Era 24 de junho de 1950, dia da abertura da quarta edição da Copa do Mundo. Brasil e México se enfrentariam, às 15h, no Maracanã, o maior estádio do mundo. Mas, nas capa dos jornais, o assunto principal era outro: o Plano Schuman. Se fosse hoje em dia, o desavisado leitor poderia imaginar que o tal plano era uma revolucionária formação tática criada por um treinador alemão. Nada disso. Naquela altura, apesar de a Copa do Mundo estar sendo jogada no país, o futebol ficava em segundo plano. O mundo ainda sentia os reflexos do fim da Segunda Guerra e da nova geopolítica da Guerra Fria.
A Copa no Brasil marcou a volta da competição – cancelada em 1942 e 1946 justamente por causa do conflito, que terminou em 1945. A Alemanha havia sido dividida em duas: a Ocidental, capitalista, e a Oriental, comunista. Com a necessidade de o Ocidente assegurar o carvão e os minérios alemães, o negociador luxemburguense Robert Schuman (1886-1963), representante do governo francês, elaborou o projeto para criação de um mercado comum europeu, que ficou conhecido como CECA (Comunidade Europeia do Carvão e Aço), o embrião da atual União Europeia.
O Plano Schuman apenas foi concretizado em 1951, mas a apresentação inicial do projeto aconteceu em 9 de maio de 1950. Depois, entre 1958 e 1960, Schuman exerceu o cargo de 1º presidente do Parlamento Europeu e recebeu o título de “Pai da Europa”. Dos grandes jornais, apenas O Globo deu destaque à abertura da competição.
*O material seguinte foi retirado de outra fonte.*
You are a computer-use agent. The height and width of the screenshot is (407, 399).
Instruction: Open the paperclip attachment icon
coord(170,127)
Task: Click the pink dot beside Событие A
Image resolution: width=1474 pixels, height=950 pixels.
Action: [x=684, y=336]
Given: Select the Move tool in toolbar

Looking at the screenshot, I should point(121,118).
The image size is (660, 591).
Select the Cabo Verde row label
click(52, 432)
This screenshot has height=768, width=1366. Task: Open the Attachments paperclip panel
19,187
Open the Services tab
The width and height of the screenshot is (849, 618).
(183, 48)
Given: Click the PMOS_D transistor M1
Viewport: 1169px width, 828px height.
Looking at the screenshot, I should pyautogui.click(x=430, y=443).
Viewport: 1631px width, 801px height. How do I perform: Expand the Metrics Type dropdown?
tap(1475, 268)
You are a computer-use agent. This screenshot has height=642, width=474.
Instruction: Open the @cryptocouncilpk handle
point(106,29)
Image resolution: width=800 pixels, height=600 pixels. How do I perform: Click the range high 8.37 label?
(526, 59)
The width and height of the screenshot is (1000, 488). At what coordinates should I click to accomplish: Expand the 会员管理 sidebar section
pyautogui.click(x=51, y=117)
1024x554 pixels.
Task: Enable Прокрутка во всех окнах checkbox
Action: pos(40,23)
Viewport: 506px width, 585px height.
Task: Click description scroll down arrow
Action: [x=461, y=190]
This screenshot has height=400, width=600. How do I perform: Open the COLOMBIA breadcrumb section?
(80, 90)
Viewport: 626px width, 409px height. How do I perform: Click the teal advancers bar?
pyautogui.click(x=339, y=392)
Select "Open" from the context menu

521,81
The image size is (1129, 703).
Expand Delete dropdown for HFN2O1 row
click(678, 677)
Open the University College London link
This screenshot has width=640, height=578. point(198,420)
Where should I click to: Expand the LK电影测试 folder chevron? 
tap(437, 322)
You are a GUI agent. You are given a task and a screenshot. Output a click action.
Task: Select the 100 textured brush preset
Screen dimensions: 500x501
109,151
No domingo, depois de uma vitória acachapante da Seleção Brasileira por 4 x 0, Robert Schuman perdeu a capa para a grande atuação de Ademir de Menezes, autor de dois gols. Posteriormente, somada a empolgação da torcida brasileira, a Seleção passou a estrelar as principais manchetes dos grandes periódicos nacionais, até mesmo no dia 26 de julho, o fatídico jornal que destacou as falhas brasileiras que “tornaram mais patente uma tarde infeliz dos jogadores patrícios”, o retrato de um Maracanazzo que não estava nos planos.